Entries from a dataset

++++++

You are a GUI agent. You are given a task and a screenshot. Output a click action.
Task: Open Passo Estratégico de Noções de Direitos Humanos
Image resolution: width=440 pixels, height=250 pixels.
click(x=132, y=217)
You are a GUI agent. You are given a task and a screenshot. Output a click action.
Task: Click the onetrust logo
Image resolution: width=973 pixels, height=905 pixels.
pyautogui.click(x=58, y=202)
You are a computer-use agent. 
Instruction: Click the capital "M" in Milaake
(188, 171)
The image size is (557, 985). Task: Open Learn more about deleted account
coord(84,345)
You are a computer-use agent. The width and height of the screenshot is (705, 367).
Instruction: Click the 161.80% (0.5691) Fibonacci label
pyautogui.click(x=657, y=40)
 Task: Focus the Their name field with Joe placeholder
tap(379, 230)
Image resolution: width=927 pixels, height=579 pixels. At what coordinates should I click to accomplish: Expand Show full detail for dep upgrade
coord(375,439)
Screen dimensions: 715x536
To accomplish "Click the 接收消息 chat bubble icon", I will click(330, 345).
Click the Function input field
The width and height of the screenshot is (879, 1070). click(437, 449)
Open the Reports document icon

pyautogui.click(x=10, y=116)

++++++

**WHAT TO PRODUCE:**
State how many lines of the records contain the string "resolution", counting only matches in the same case, and give only the number.

**ANSWER TO THIS TASK:**
3